The US government responded to the demands of Raúl Castro with a resounding ‘no’. The territory occupied by the Guantanamo Naval Base will remain with its current owner, at least while the administration led by Barack Obama governs.
US Press Secretary Josh Earnest said there will not be negotiations for the return of the military enclave in Cuba. “The Naval Base is not something that we believe should be closed” he said during a press conference at the White House.
About the conditions set by the Cuban president during a regional summit in Costa Rica, he said that “his comments reflect that there is a clear difference between restoring diplomatic relations and make the long process of normalizing relations.”
With those words, he stated that the disagreement in that case would not prevent a future reopening of embassies.
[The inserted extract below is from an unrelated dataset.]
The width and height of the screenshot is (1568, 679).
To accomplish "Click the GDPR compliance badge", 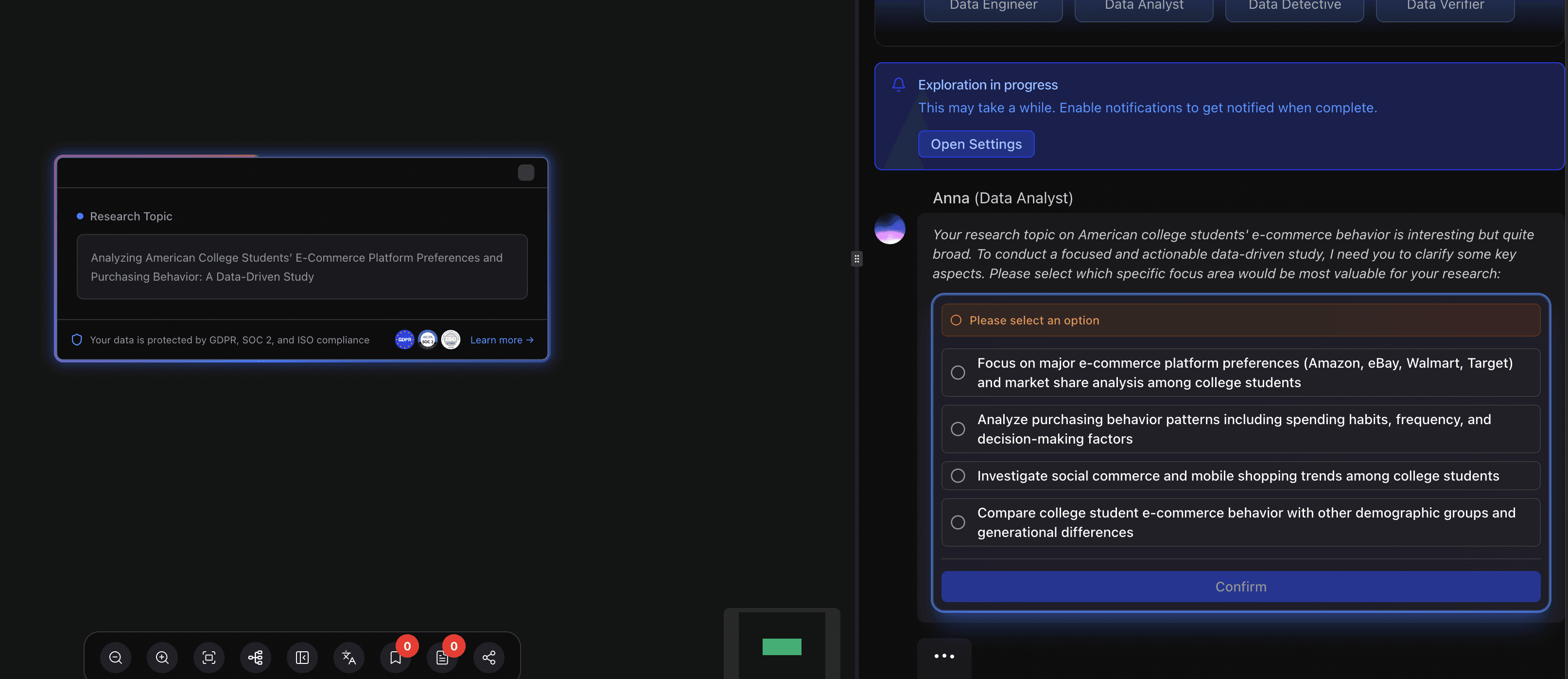I will (404, 339).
He also confirmed that the issue was not included in the discussions of the Obama administration with the government in Havana.
Josefina Vidal, chief negotiator of Cuba to the United States, said she had shared concern about human rights violations in prison built in Guantanamo Bay with US diplomats. Vidal was responding to complaints in this area presented by the US delegation that visited Havana between January 21 and 24.
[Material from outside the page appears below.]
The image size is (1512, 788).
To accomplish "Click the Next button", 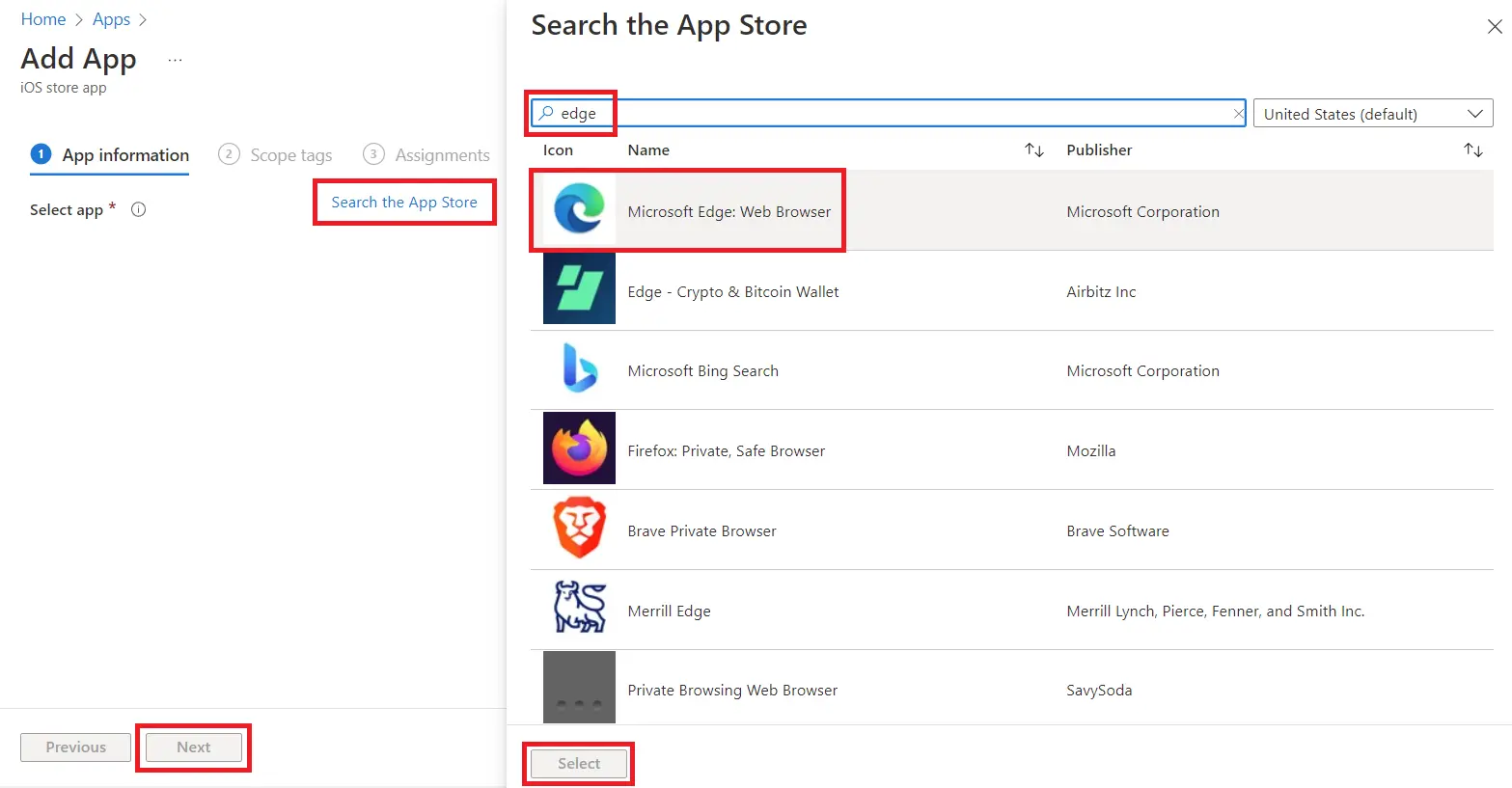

President Barack Obama wants to close the prison by the moral and economic cost to his country. But this is opposed by Congress, now dominated by a Republican majority that prefers to keep that facility.
The return to Cuba of the territory of the Guantanamo Naval Base is a complaint as old as the Cuban Revolution. Fidel Castro demanded the withdrawal of the military enclave and the return of the space occupied in October 1962, during the Cuban Missile Crisis, as a requirement for the withdrawal of nuclear missiles installed by Moscow. The request was ignored by both the Soviet Union and the United States which negotiated a solution without regarding the demands from Havana.
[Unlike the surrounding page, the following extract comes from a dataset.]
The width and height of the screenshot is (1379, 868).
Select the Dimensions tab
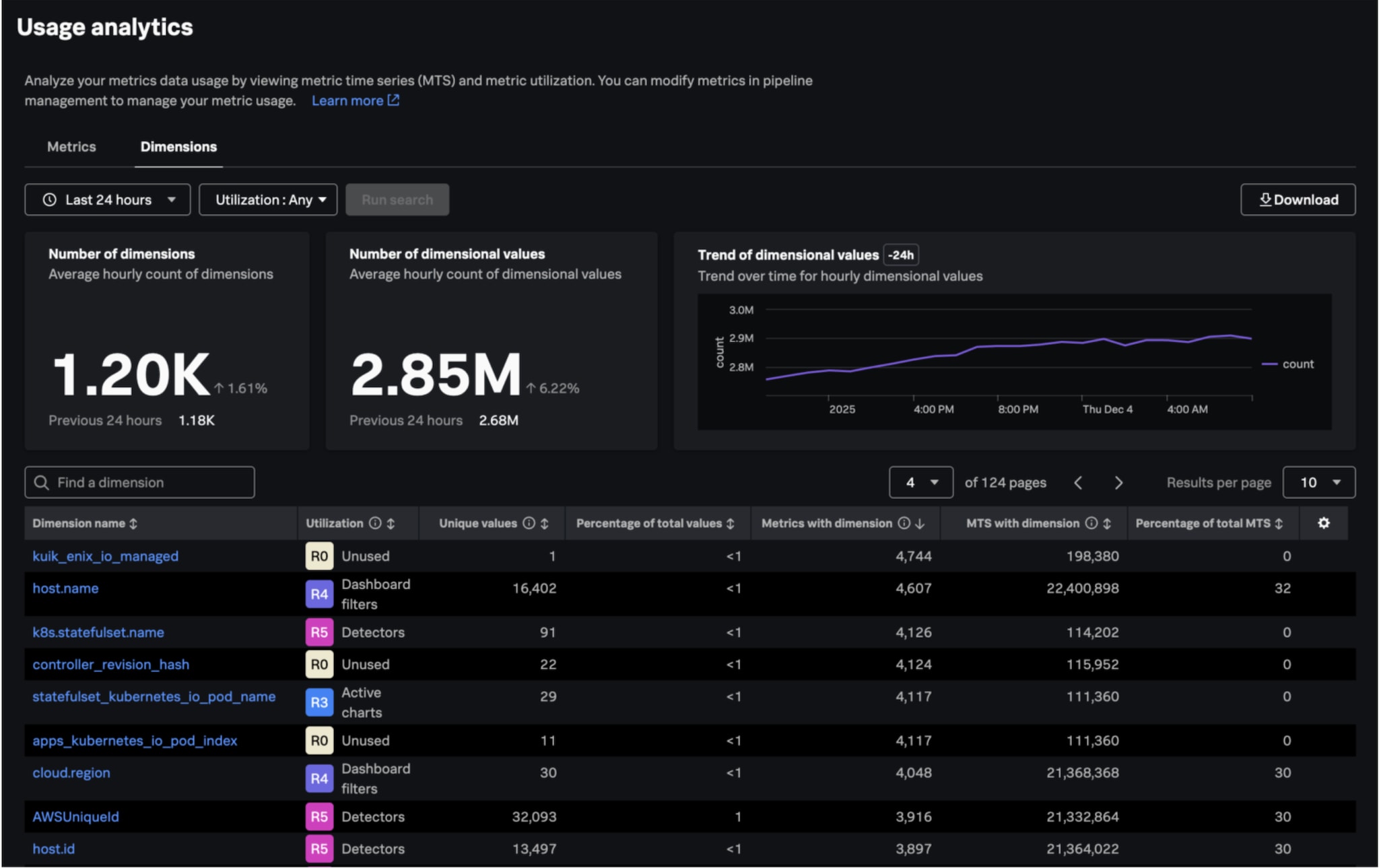coord(178,147)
Built in 1903, the Naval Base at Guantanamo occupies 120 square kilometers on both sides of the entrance to the bay of the same name, located on the southern coast of eastern Cuba. It is the last vestige of the Platt Amendment (appendix added to the Cuban Constitution of 1901, as non-negotiable condition for an end to US military intervention in the island).
Cuban Foreign Minister Bruno Rodriguez described the Base in 2013 as a “Cuban territory usurped by the United States.” It is the oldest naval station that country keeps outside its borders.